Pour expliquer ce phénomène, les physiciens ont suggéré que les courants de Hall étaient véhiculés par des états de bord, où les électrons déviés par le champ magnétique circulaient et s’accumulaient le long des bords du matériau. « La façon dont la charge circule sous un champ magnétique suggère l’existence de modes de bord », explique Fletcher. « Mais les observer directement est difficile car ces états se produisent sur des échelles de temps et de distance extrêmement petites. »
Au lieu de tenter d’observer les électrons dans un état de bord, Fletcher et ses collègues ont recréé la même physique dans un système plus grand et plus observable, en étudiant le comportement des atomes ultrafroids dans une configuration imitant la physique des électrons sous un champ magnétique.
« Dans notre configuration, la même physique se produit dans les atomes, mais sur des échelles de temps et de distance plus grandes, ce qui nous permet de prendre des images et d’observer les atomes se déplacer le long des limites du système », explique Zwierlein.
Un monde en rotation
Dans leur étude, l’équipe a travaillé avec un nuage d’environ un million d’atomes de sodium, rassemblés dans un piège contrôlé par laser et refroidis à des températures de l’ordre du nanokelvin. Ils ont ensuite manipulé le piège pour faire tourner les atomes, créant une force centrifuge équilibrée par le piège, simulant un espace plat en rotation pour les atomes.
Dans cette réalité fabriquée, les chercheurs ont introduit un « bord » sous la forme d’un anneau de lumière laser, formant une paroi circulaire autour des atomes en rotation. En prenant des images du système, ils ont observé que les atomes circulaient le long des bords de l’anneau dans une seule direction, sans friction.

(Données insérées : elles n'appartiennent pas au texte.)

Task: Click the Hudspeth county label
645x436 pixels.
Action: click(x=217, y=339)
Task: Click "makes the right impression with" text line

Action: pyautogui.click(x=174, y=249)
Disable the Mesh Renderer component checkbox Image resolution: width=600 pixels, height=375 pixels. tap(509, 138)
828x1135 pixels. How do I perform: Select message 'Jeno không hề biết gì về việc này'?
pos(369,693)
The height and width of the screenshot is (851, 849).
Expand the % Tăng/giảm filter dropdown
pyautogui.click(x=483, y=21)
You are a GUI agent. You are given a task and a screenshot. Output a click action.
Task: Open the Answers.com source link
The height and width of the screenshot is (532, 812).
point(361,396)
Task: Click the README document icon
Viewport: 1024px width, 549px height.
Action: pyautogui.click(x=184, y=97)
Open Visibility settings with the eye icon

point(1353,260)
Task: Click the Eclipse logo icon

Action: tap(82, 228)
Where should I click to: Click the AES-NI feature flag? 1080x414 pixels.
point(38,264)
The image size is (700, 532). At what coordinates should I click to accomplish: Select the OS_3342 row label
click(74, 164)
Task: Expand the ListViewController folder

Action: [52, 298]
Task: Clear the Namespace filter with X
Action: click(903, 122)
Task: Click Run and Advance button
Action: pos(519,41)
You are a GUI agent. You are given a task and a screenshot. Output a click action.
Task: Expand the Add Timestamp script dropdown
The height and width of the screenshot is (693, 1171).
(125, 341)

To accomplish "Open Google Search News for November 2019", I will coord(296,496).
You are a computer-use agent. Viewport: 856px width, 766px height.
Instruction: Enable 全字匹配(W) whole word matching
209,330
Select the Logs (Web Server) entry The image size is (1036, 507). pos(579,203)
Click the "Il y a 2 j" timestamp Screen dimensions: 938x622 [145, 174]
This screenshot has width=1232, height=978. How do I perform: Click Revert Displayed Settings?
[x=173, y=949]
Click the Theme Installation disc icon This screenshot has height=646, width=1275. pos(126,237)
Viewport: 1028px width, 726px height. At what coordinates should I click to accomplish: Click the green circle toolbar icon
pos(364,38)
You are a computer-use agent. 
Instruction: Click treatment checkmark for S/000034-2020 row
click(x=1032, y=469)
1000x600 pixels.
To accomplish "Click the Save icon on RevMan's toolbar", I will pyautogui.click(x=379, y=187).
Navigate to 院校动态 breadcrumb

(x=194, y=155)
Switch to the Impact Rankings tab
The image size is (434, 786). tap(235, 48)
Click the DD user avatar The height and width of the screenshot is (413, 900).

« C’est comme des billes tournant rapidement dans un bol, continuant de tourner autour du bord sans friction », explique Zwierlein. « Il n’y a pas de ralentissement ni de dispersion des atomes, juste un flux cohérent et magnifique. »
Ce flux sans friction a persisté même lorsque les chercheurs ont placé un obstacle, sous la forme d’un point lumineux, le long du bord de l’anneau laser. Les atomes ont continué de circuler sans ralentir ni se disperser, contournant l’obstacle sans friction.
« Nous avons intentionnellement introduit un obstacle répulsif, mais les atomes ont trouvé leur chemin autour de lui et ont continué leur flux », explique Fletcher.
Les observations de l’équipe montrent que leur configuration atomique constitue un substitut fiable pour étudier le comportement des électrons dans les états de bord. « C’est une réalisation remarquable d’un beau morceau de physique, et nous pouvons démontrer directement l’importance et la réalité de cette avancée », déclare Fletcher. « Une direction future consiste à introduire davantage d’obstacles et d’interactions dans le système, pour explorer des comportements plus complexes. »
Cette recherche a été financée en partie par la National Science Foundation.